▶ Work instructions
Swap "Disclaimer" for "Privacy Policy" in the items starting at the line containing "You are a computer-use agent." and ending at the line containing "click(x=521, y=110)", keeping everything else the same and leaving the pictures out.

▶ Extracted material
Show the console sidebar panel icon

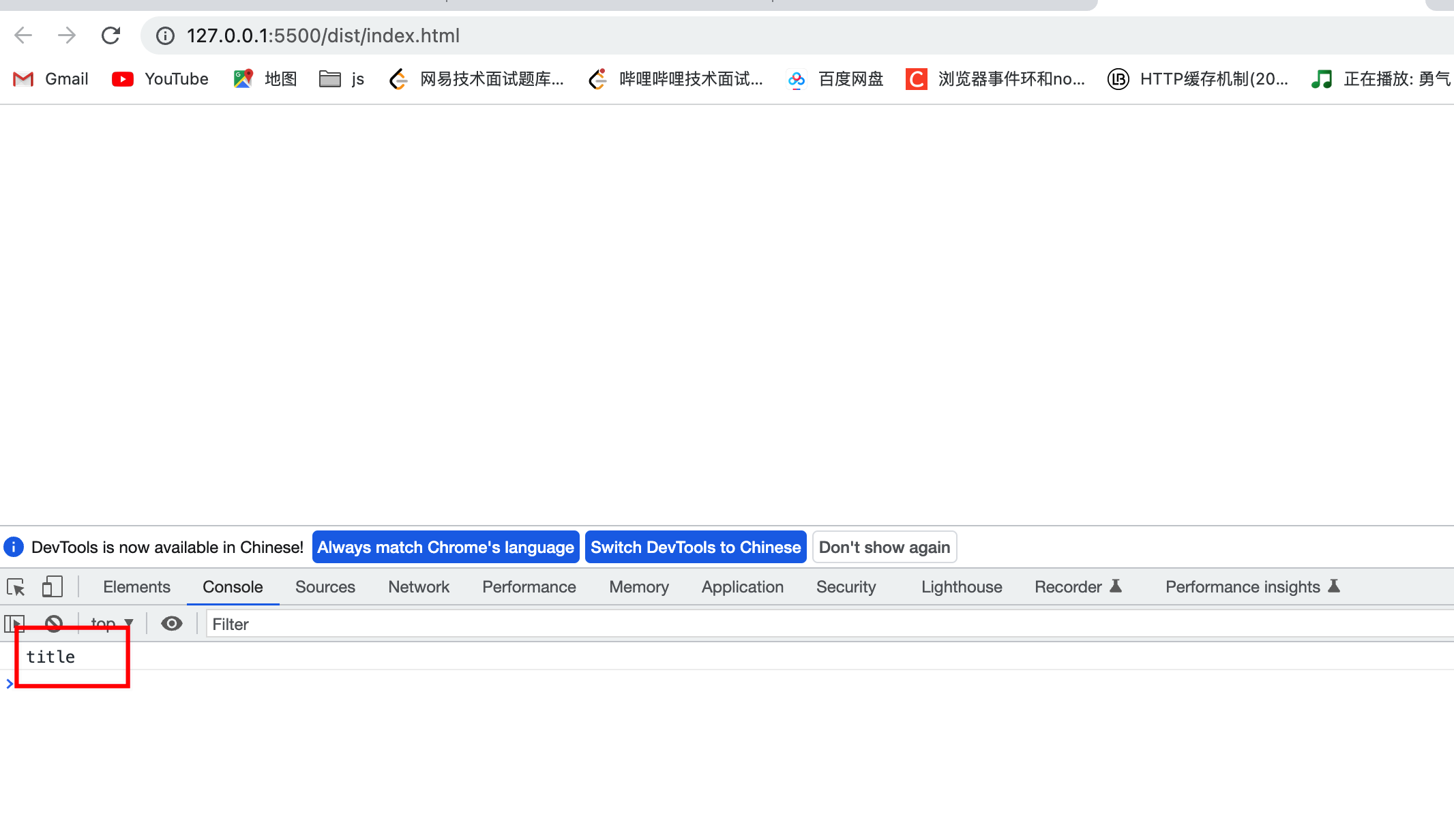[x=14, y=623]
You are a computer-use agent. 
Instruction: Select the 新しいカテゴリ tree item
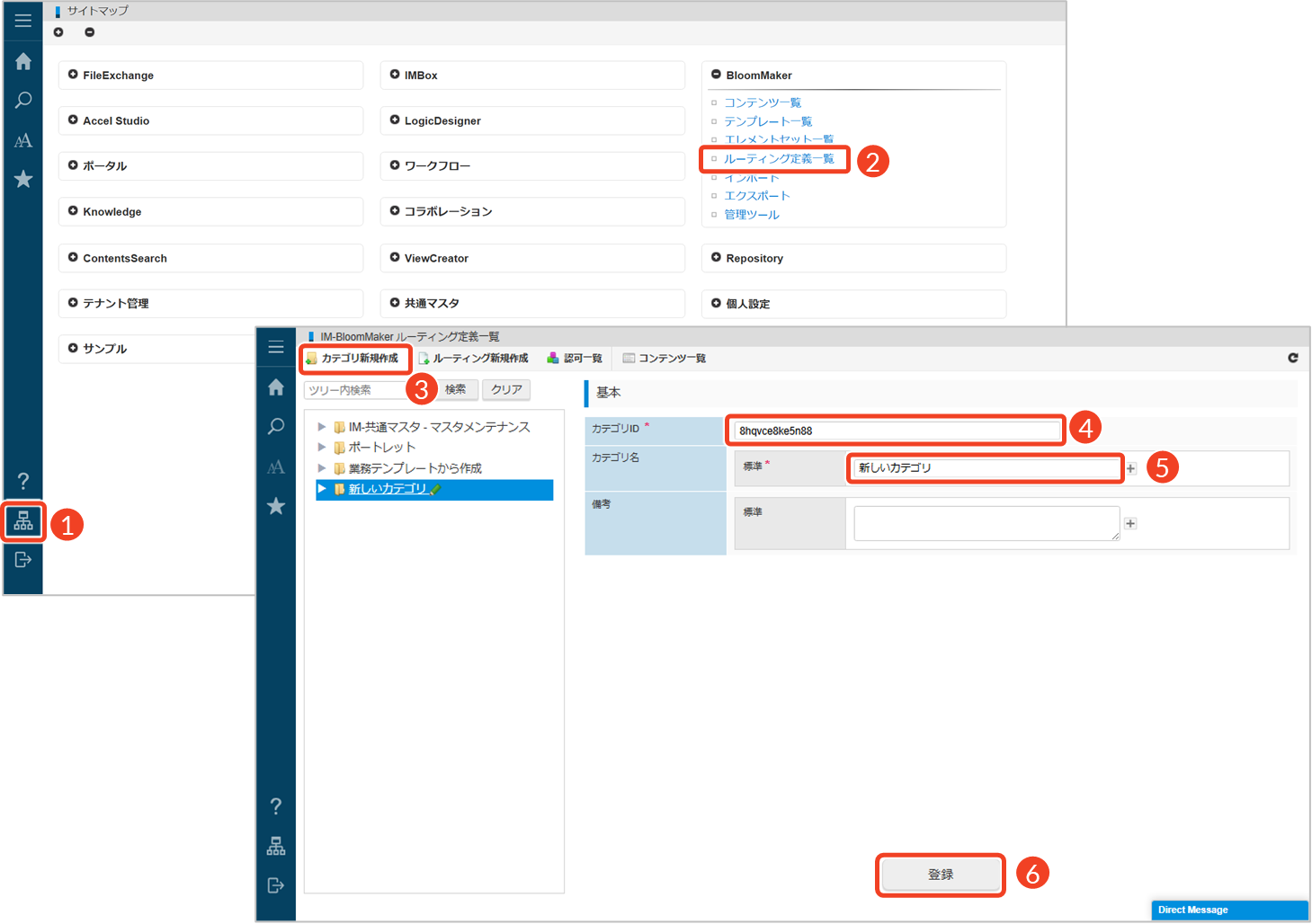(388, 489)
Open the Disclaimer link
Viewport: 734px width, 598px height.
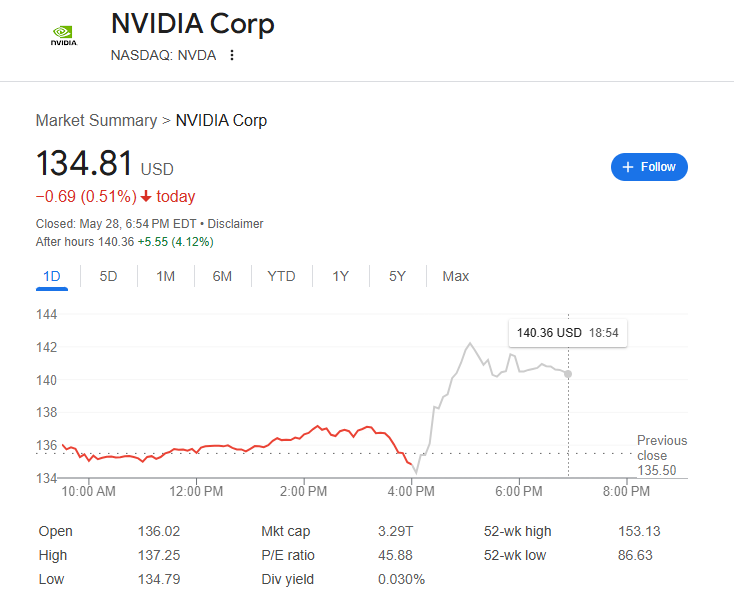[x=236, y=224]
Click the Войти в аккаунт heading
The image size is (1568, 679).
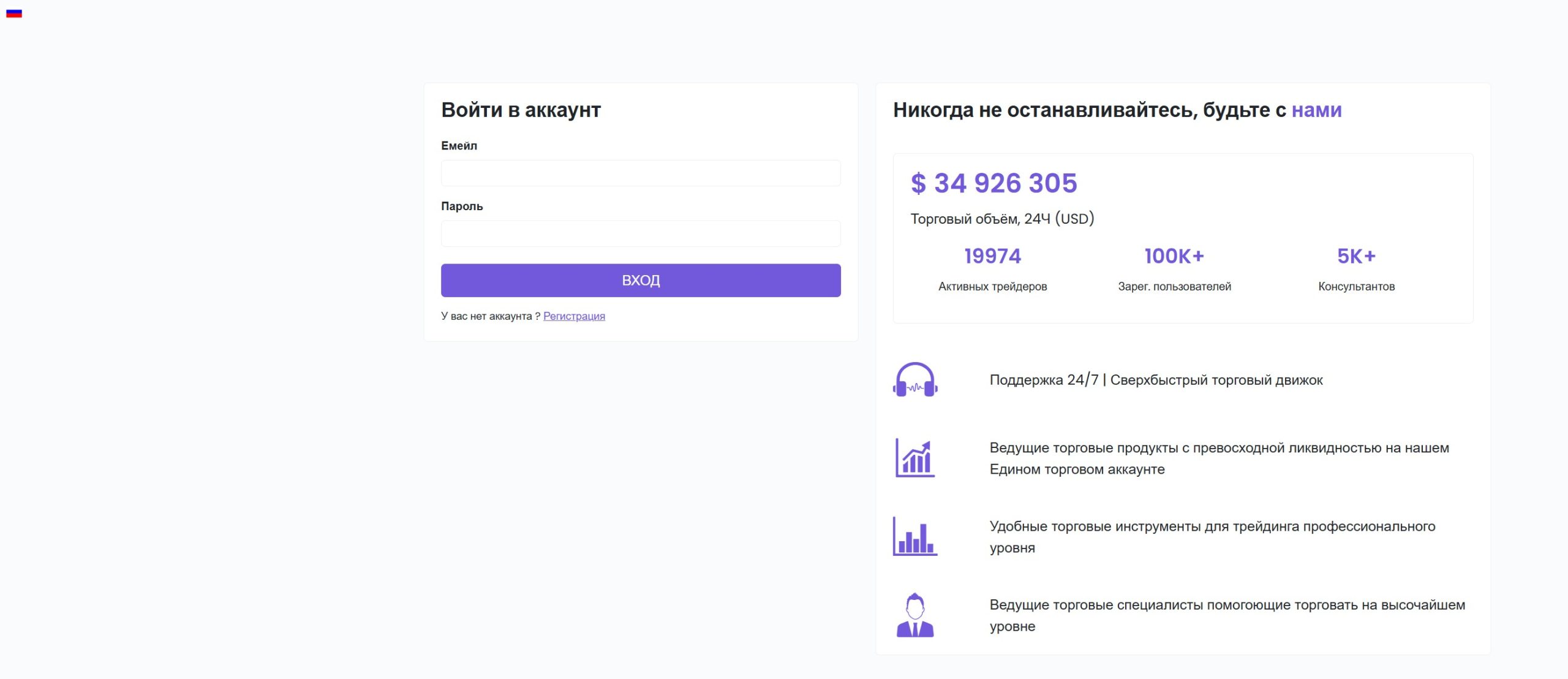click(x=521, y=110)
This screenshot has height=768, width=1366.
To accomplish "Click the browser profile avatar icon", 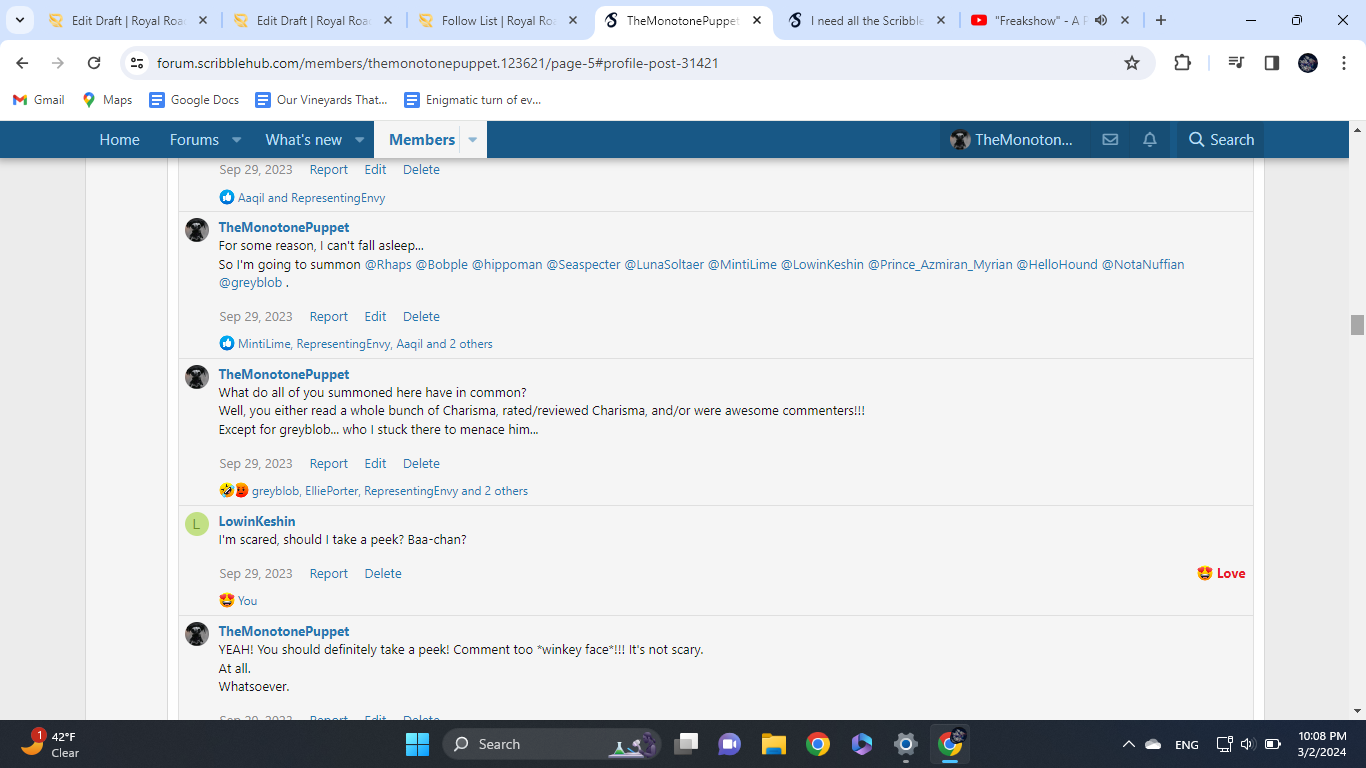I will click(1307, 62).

--

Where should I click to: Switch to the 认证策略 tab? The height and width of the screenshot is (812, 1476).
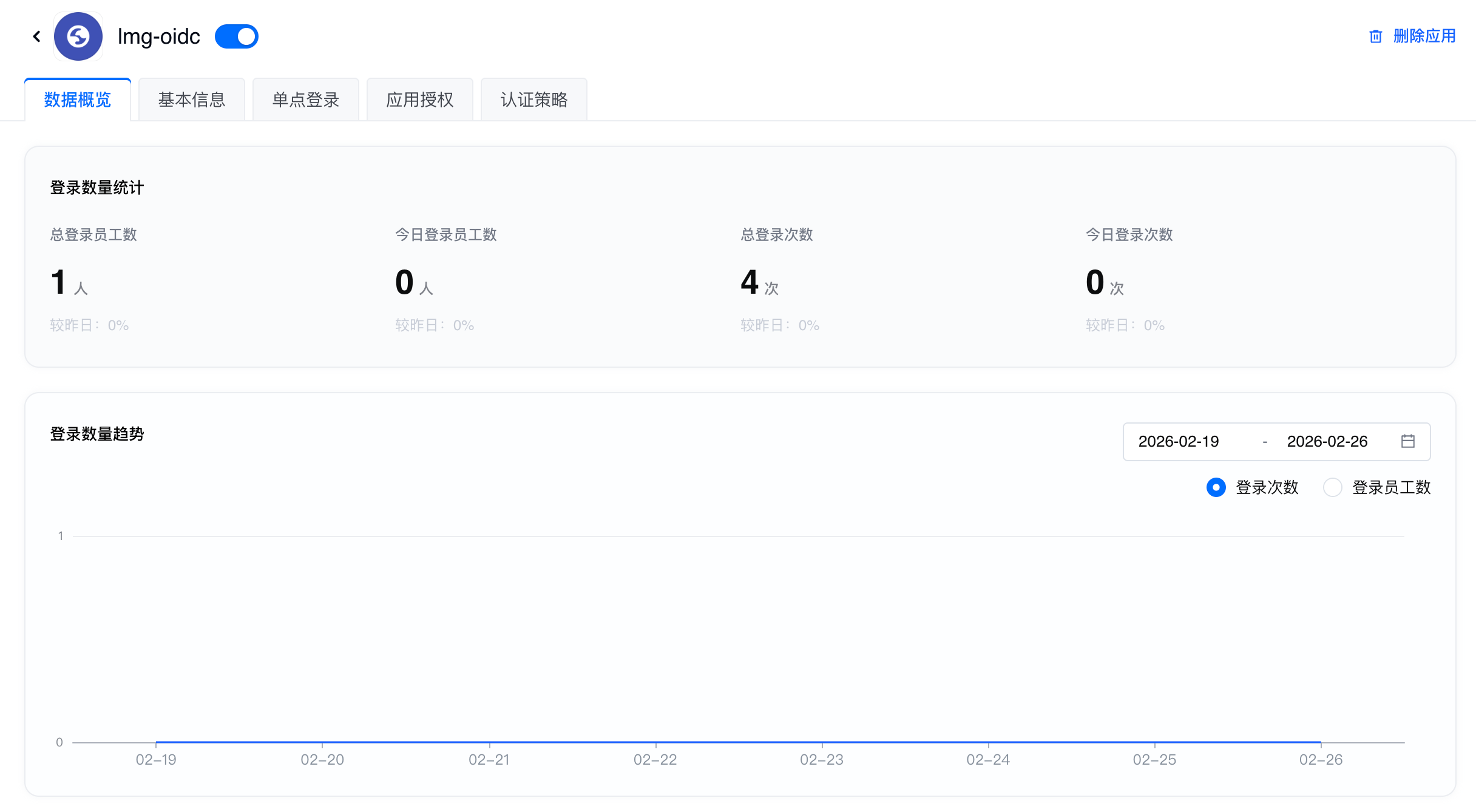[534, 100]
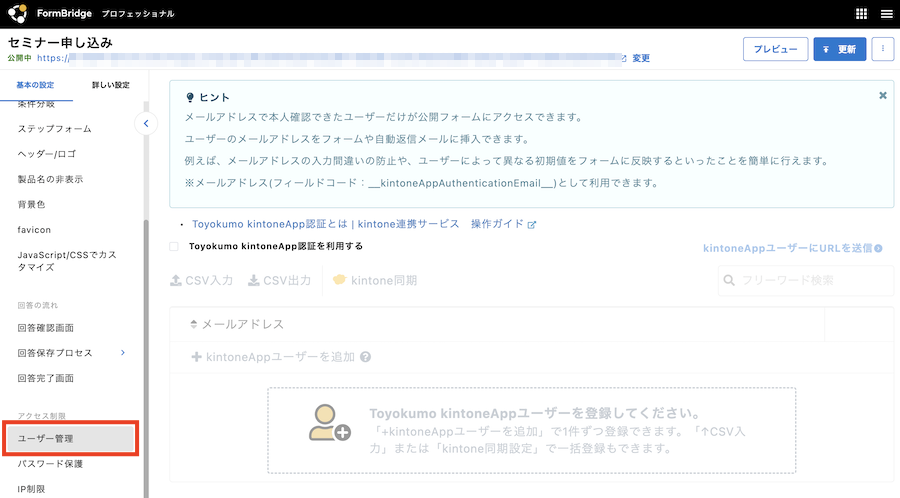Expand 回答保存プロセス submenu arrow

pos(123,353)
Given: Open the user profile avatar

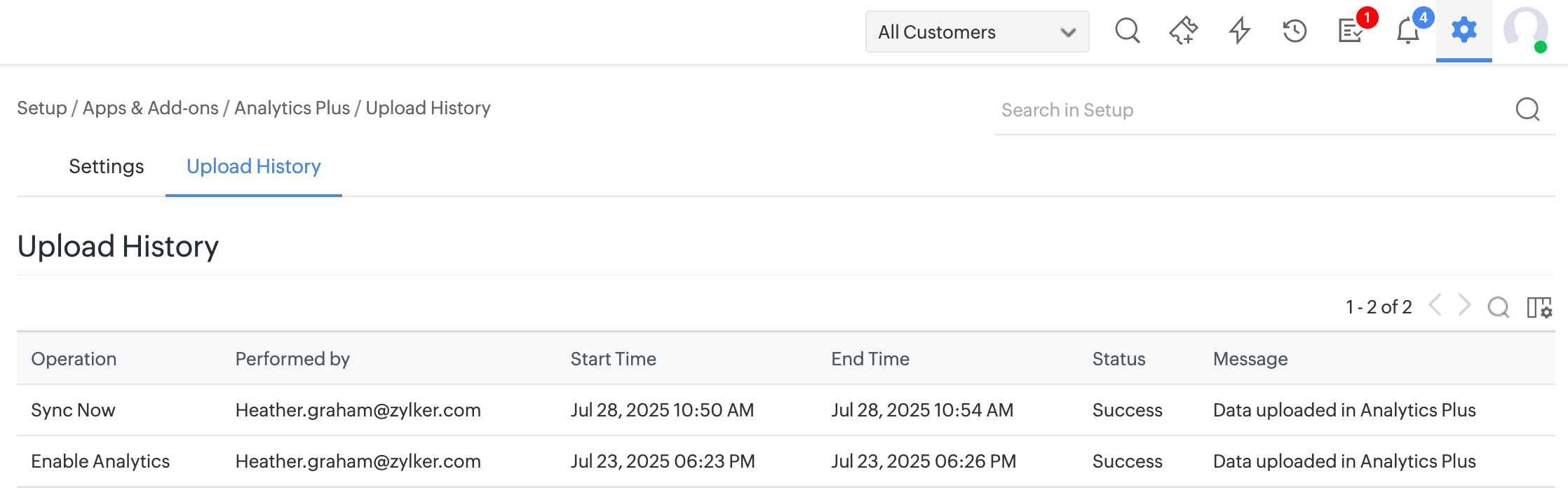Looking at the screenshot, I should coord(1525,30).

==

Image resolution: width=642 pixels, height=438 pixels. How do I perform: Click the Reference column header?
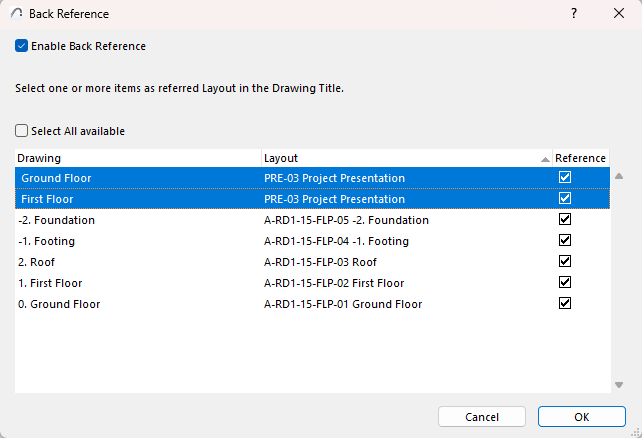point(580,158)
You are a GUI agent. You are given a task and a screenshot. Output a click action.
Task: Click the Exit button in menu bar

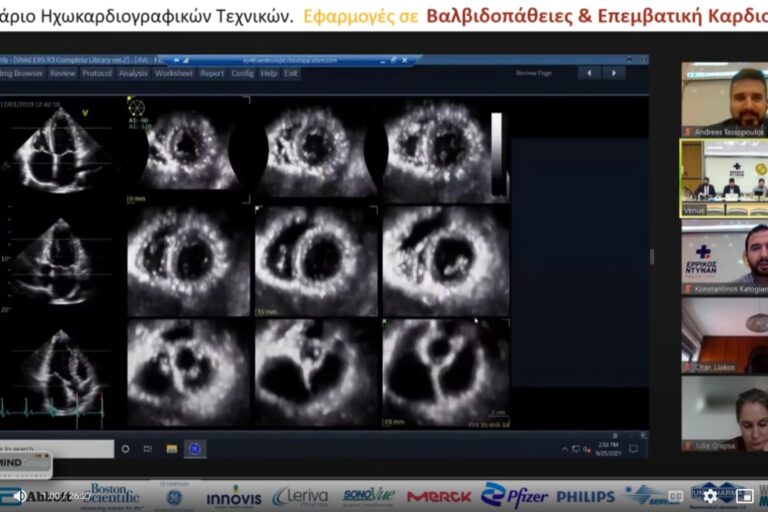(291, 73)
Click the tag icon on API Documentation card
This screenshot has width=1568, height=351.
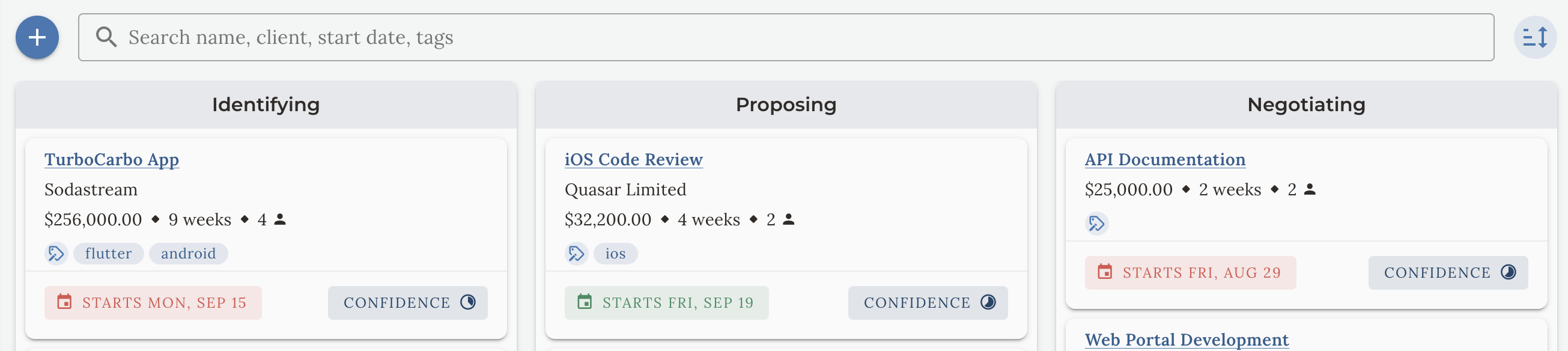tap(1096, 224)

▶ Response
You are a computer-use agent. 
Instruction: Select the 新しいカテゴリ tree item
(388, 489)
Open the Privacy Policy link
Viewport: 734px width, 598px height.
[x=236, y=224]
Click the Войти в аккаунт heading
The image size is (1568, 679).
click(x=521, y=110)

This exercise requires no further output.